Given that Robyn Hitchcock hails from a day where content may not always match the label, his succinctness of title is here pitch perfect. 1967: Vacations in the Past is a set of songs, all of which came to fruition during the (first) summer of love. Hitchcock formulated the selection to bookend his memoir 1967: How I Got There and Why I Never Left. The jacket copy states, “In January 1966, Robyn Hitchcock is still a boy pining for his green Dalek sponge and his family’s comforting au pair, Teresa. By December 1967, he’s mutated into a 6 ft 2-inch rabid Bob Dylan fan, whose two ambitions in life are to get really stoned and move to Nashville.”

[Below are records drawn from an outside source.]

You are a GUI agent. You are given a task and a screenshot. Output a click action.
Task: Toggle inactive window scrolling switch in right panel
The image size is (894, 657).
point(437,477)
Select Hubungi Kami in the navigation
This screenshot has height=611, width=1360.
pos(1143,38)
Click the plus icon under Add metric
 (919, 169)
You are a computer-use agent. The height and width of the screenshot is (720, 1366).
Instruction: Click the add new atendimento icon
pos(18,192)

Along the subsequent way, he has become an individual and idiosyncratic voice, as near instantly recognizable for his quirky worldview as for his never more English vocals, despite spending much of his career, and much his success, in the US. (And yes, he subsequently lives in East Nashville, answering on of his ambitions.) Starting off with college radio favorites, the Soft Boys, and then moving forward through and into Robyn Hitchcock and the Egyptians, he now has a solo career, lasting throughout most of this century. He’s never shy of performing cover versions, especially in a live setting, complementing his own prodigious output. Why, not two weeks ago we were considering his Dylan set, Robyn Sings.

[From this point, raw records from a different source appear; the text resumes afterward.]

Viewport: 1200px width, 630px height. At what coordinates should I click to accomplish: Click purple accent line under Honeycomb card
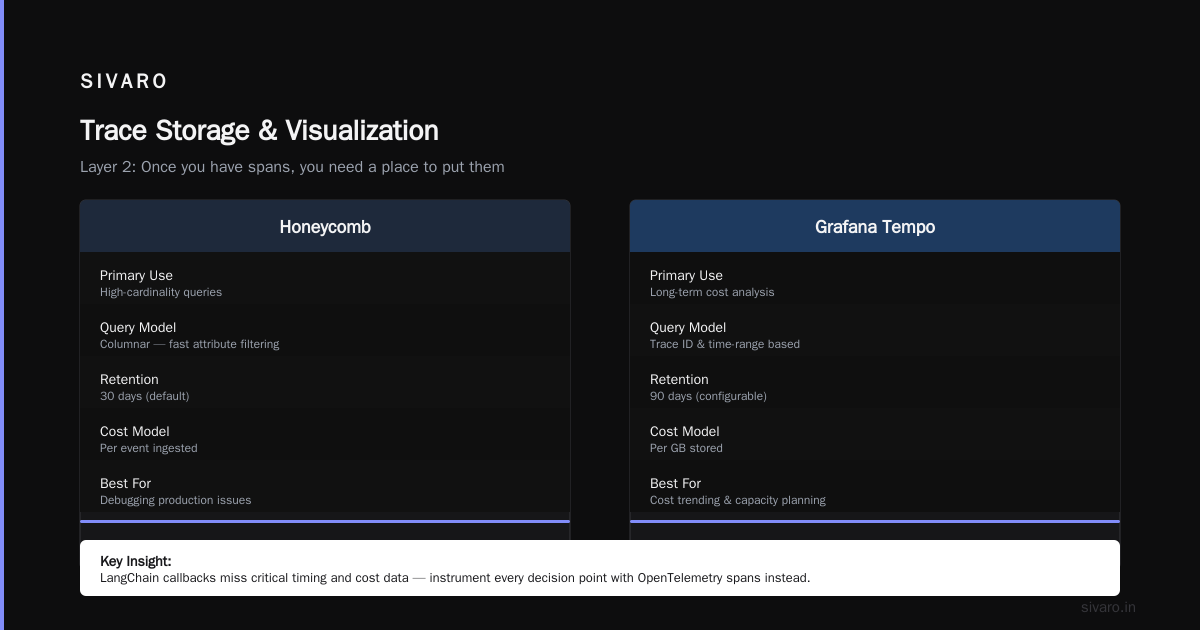pos(325,521)
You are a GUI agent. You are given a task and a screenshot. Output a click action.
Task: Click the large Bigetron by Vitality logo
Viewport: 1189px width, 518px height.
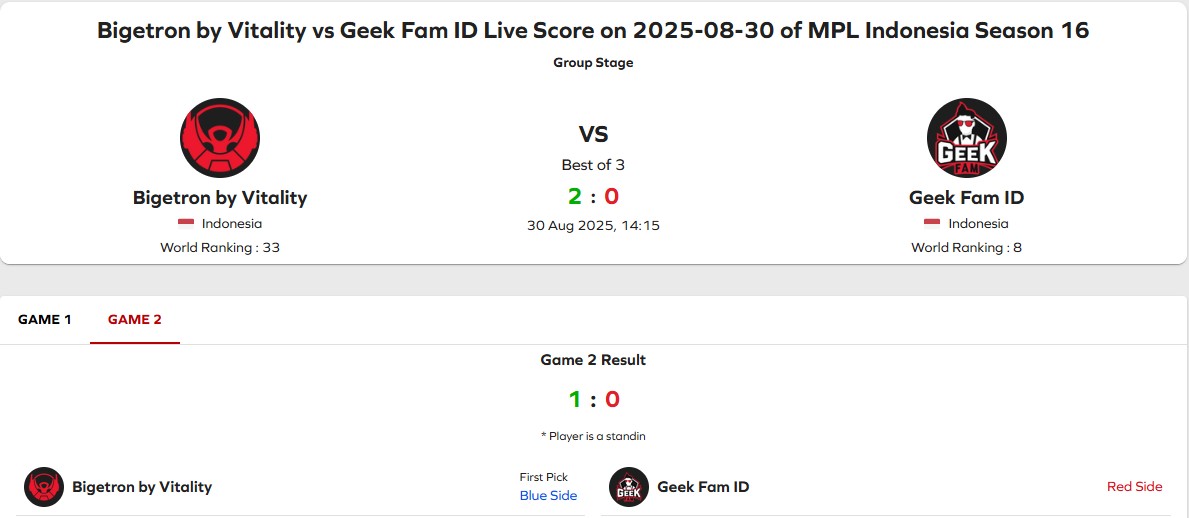pyautogui.click(x=220, y=138)
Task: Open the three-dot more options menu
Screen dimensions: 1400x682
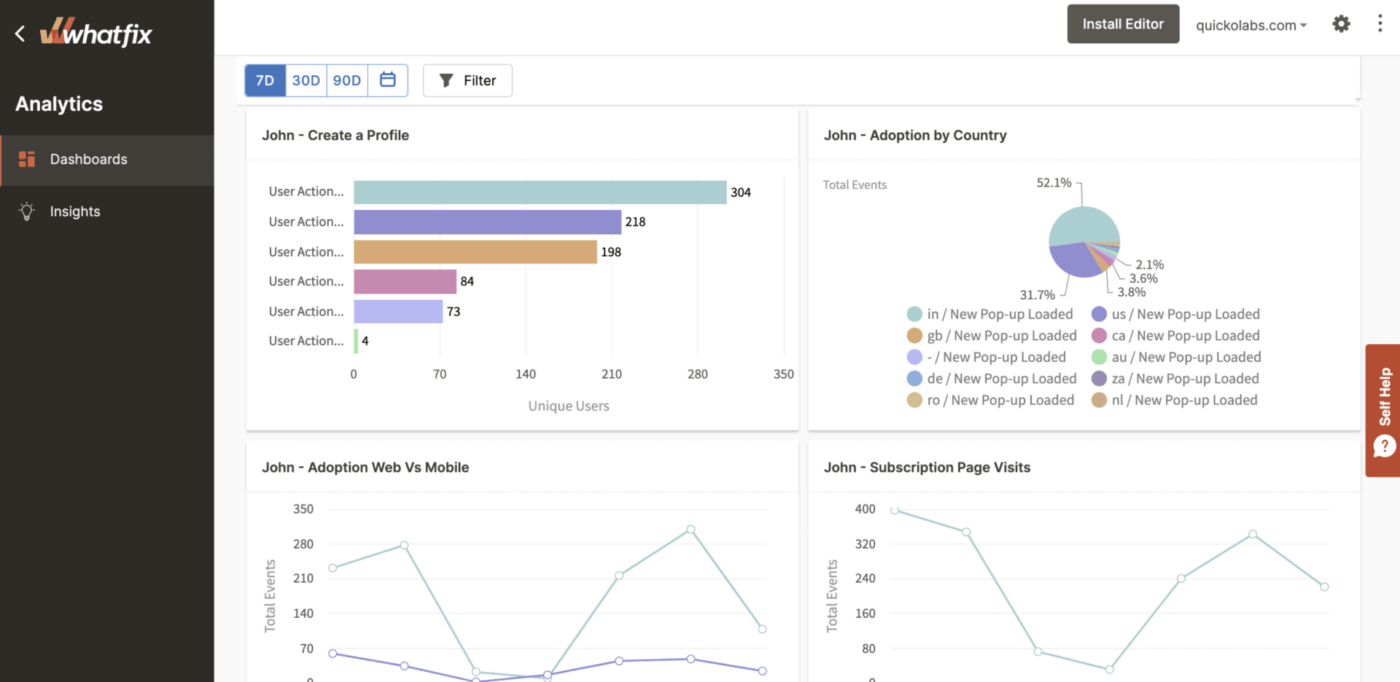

The joy of 1967 is that you don’t have to be familiar with Hitchcock’s memoir (although you might wish to be, I recommend it). It stands perfectly as a stand alone, a snapshot of what the 14 year old boy might have been daydreaming to, on the radio. And you don’t really have to have been there yourself either, the selection, by and large, tendis more toward the big hitters of the year, most of which left a long and illustrious footprint. But I bet you never heard ’em much like this!